Black and white illustration of "Martin Heidegger for WP" (2006) | Herbert Wetterauer / CC BY-SA 3.0 DEED

“Martin Heidegger for WP” (2006) | Herbert Wetterauer / CC BY-SA 3.0 DEED


Simon Critchley, the Hans Jonas Professor of Philosophy at the New School for Social Research, has claimed that “once one has grasped Heidegger’s basic thought, everything changes.” In a conversation with Megan Robinson, Critchley discusses how Heidegger influenced his own life—and why he decided to devote a podcast series to the philosopher’s Being and Time.


Megan Robinson: In spring 2024, you gave a lecture course at The New School on Martin Heidegger’s Being and Time that is adapted from your recent podcast series, Apply-degger. How did your podcast come about? 

Simon Critchley: In 2019, I had the idea that I would record lectures on Heidegger’s Being and Time that I’d given probably about three or four times at The New School.

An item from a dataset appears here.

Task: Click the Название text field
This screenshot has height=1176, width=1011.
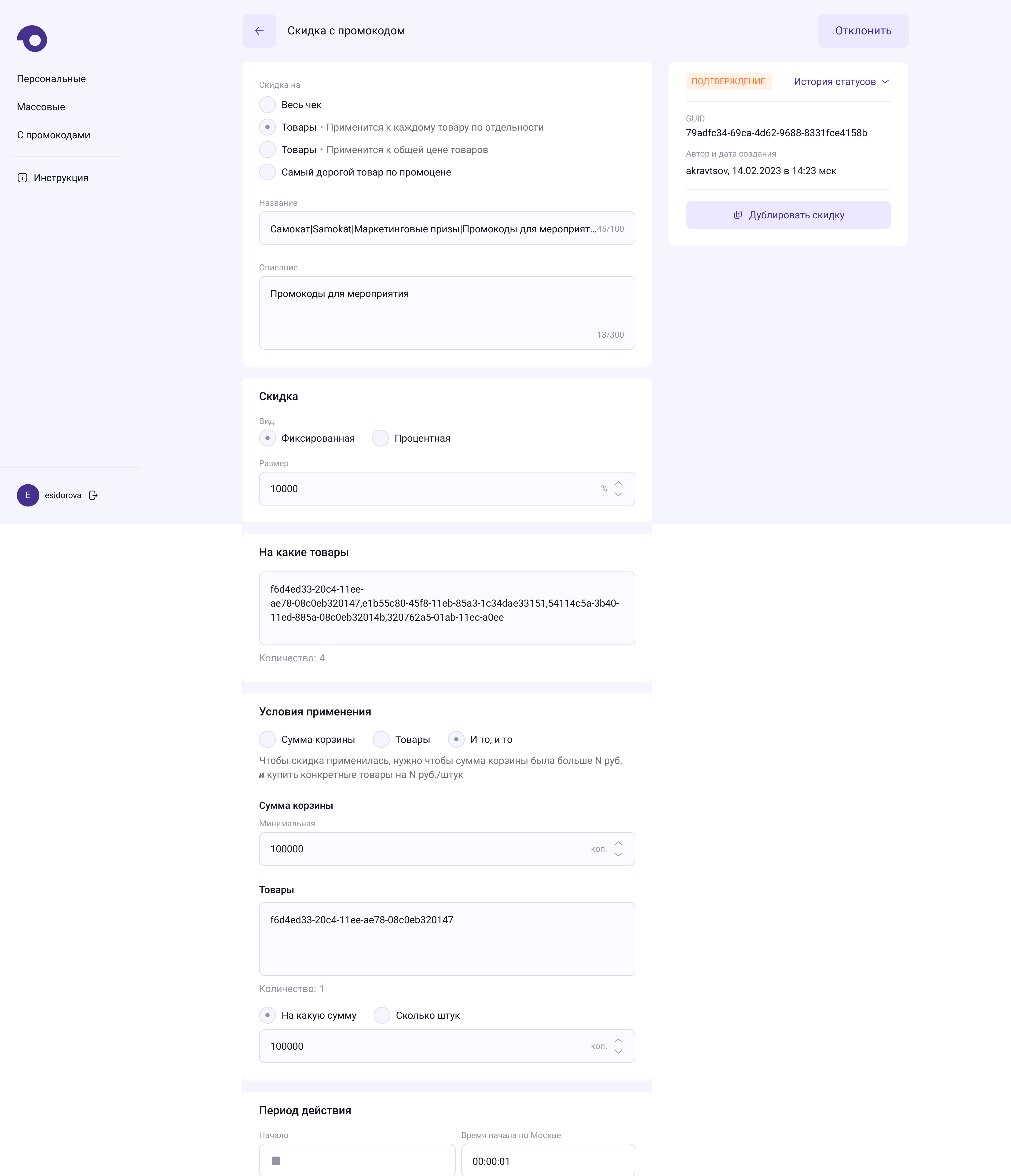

I thought, I’m never going to write this as a book, and I don’t want to write this as a book, but I should record this.

I began to record the episodes in January 2020, over a period of several weeks in a studio downtown with my friend Zenon. Then the pandemic happened, and teaching went online. Somebody gave me a microphone and a preamp, I learned to use GarageBand, and I carried on doing the recordings in the darkest, grimmest period of the pandemic, certainly in New York, in April 2020. I sent those to the producer, he edited them, and we ended up with 18 episodes. 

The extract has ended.